Dalfrenzo isn’t sure whether the tourism officer bumped into him by accident or by design. Her office was next to the petrol forecourt, and she probably knew jobs were being cut. Perhaps she also knew he had studied tourism at school. “It was lucky she bumped into me that day. It was a perfect opportunity so I said I’d love to attend,” he says.
He found he'd been recruited for the first Marine Guiding Course to be offered in the country, but first he had to convince the course trainer that he was a good candidate. “I had to explain to him why I wanted to do the course. The only thing I could say is I want to improve my lifestyle and get out of the poverty I’m in, so this is an opportunity I can make the best of. He said fine, he’ll accept me, and did I know anybody else who could attend. So I called my friend Clayton.” The pair of them took an eight-month course at De Hoop with recruits from vastly different walks of life. “There were about 16 on the course with ex-lawyers, ex-real estate agents, a priest and me, an ex-petrol pump attendant.”
Dalfrenzo’s participation was funded by Aghulas Bio Initiative (ABI), which sponsors people from local communities to improve themselves and strengthen conservation. His training included practical experience at various nature reserves and working in restaurants to learn hospitality skills.
After eight months he gave a final presentation to the course directors and William Stephens, the owner of the De Hoop Collection that runs the accommodation on the reserve. Dalfrenzo said he believed De Hoop could be improved if it had some trained guides on the staff, and he promptly found himself employed. He's now the head guide with a team of four.

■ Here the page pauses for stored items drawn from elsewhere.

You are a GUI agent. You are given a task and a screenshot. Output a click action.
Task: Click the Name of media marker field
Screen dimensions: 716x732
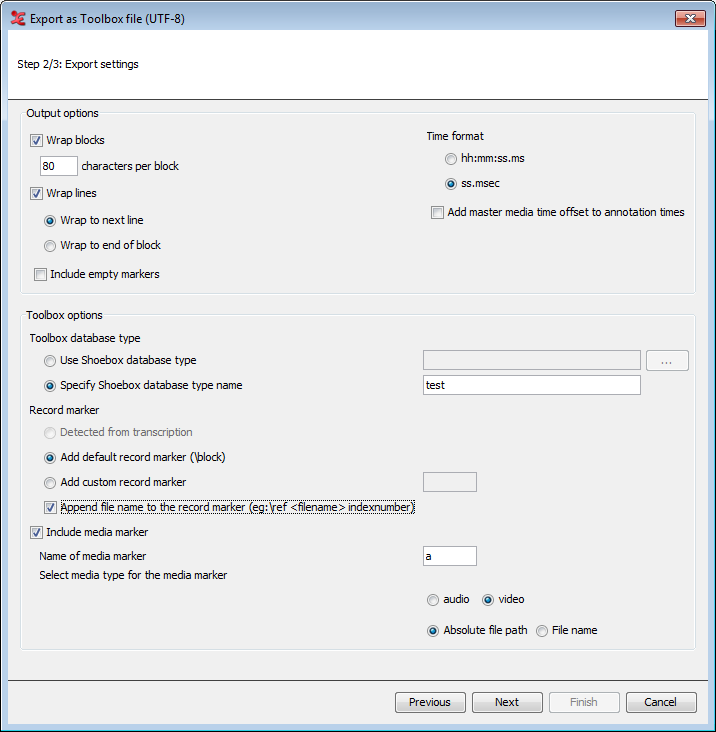point(449,556)
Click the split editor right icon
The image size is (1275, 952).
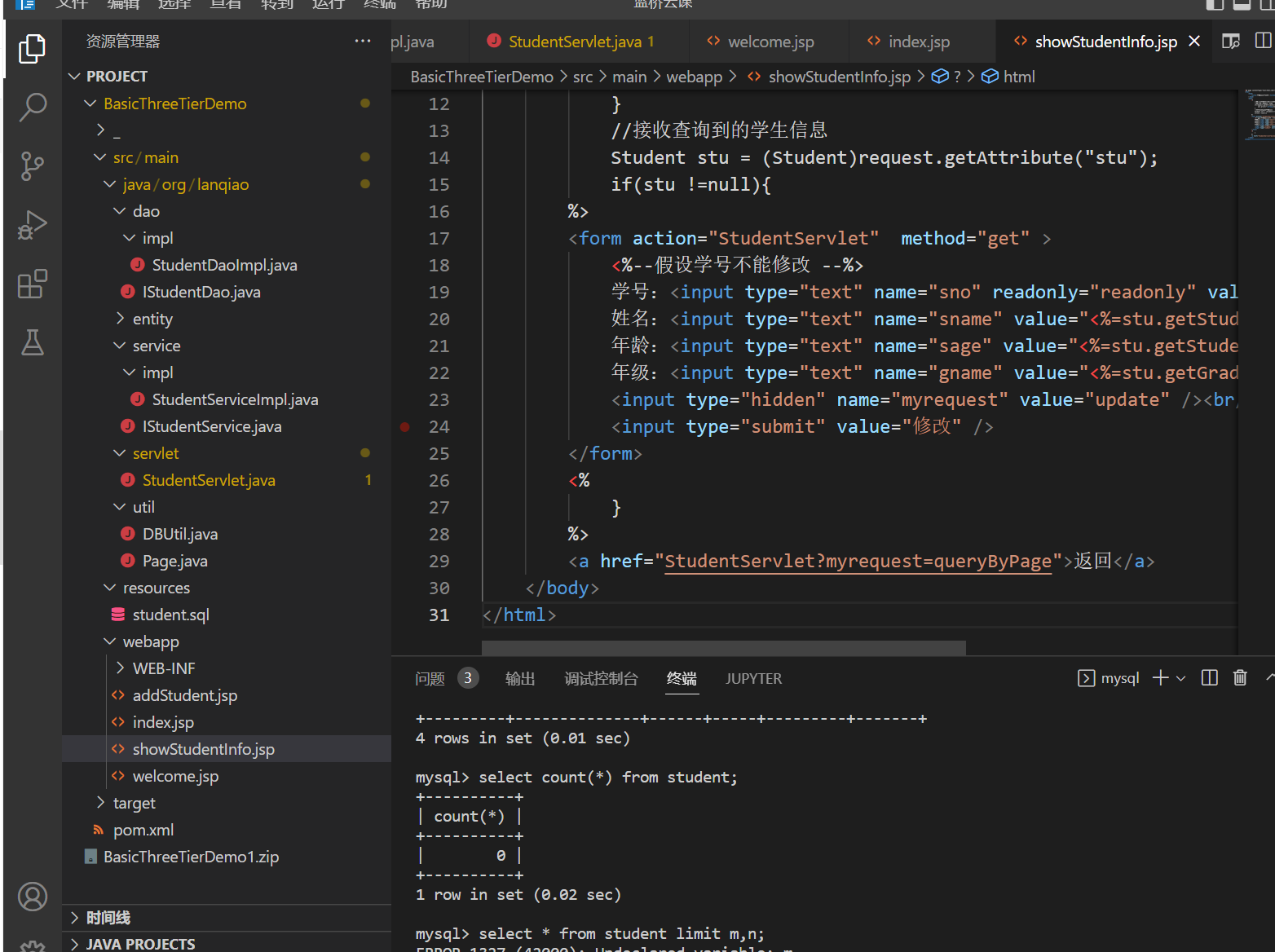point(1263,41)
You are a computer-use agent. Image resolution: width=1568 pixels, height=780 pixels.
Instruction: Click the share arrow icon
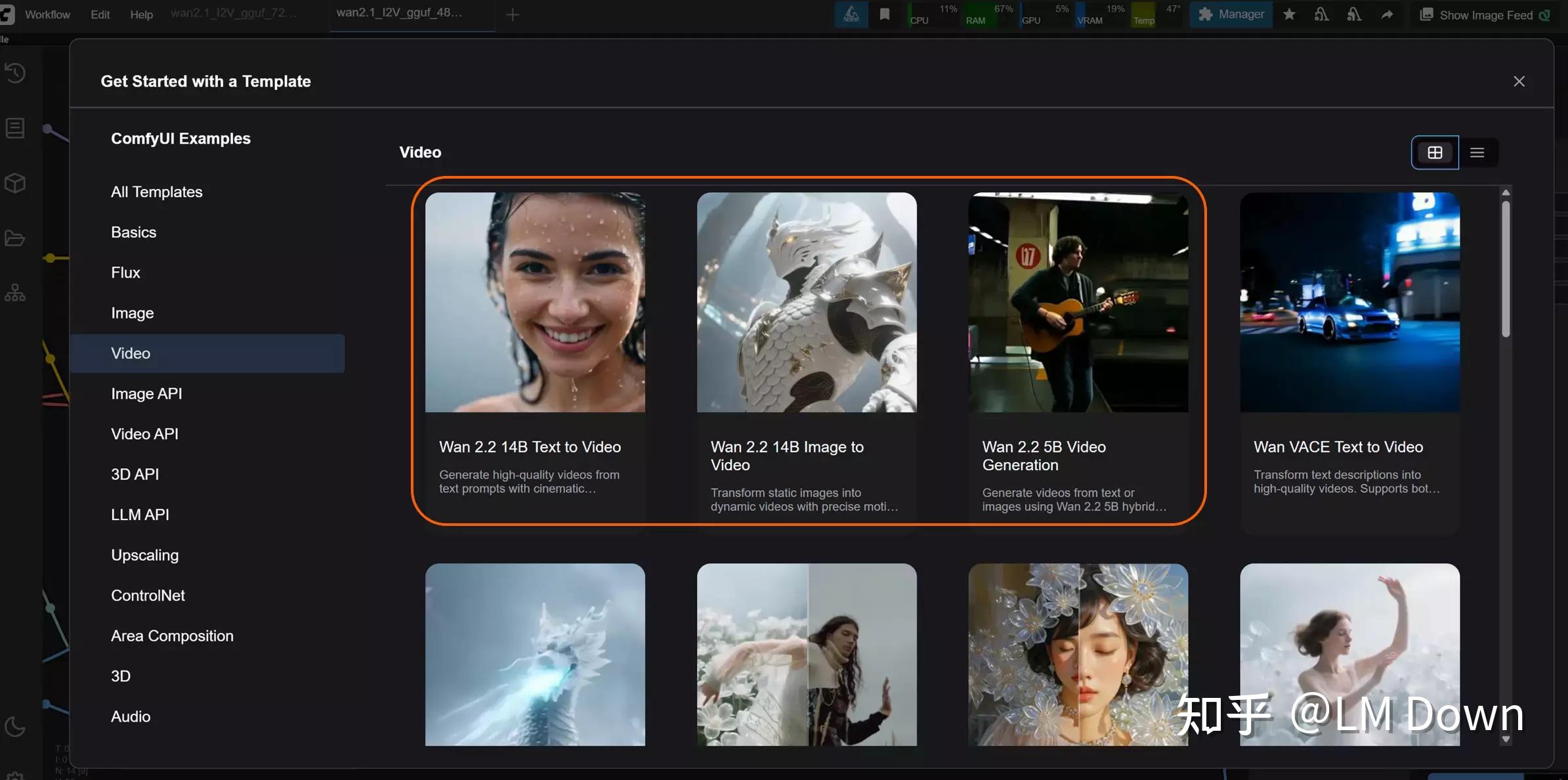click(x=1387, y=14)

He also gives talks to groups including schoolchildren, encouraging them to protect and enjoy wildlife and perhaps consider it as a career.
His own school days were troubled before he found his direction. “I struggled with diseases when I was much younger,” he says. “I had an accident and fell on my head when I was six and I struggled with epilepsy until I was 13, so I always think I could have been more clever than I am now.”
He outgrew epilepsy at about the same time his father left the family. “At that point I just had to be the man of the house,” he says. His mother moved them back to Robertson, where Laing got involved with drugs and gangs. “For three years I was involved in heavy stuff. Then I made a mess of one year of my school career and got slapped by my mother. We came back to Napier to get me away from the gangs and the drugs, and from that time I was mostly on the straight and narrow.” Now he’s a dreamer who always has new ideas about what he wants to achieve. De Hoop is giving him plenty of opportunity to do that.
He told me he was planning to bring his mother to the reserve one day to show her where he works, so she can be proud of what he’s achieved. But he’ll probably get a slap if he tells her about the sex life of the barnacle.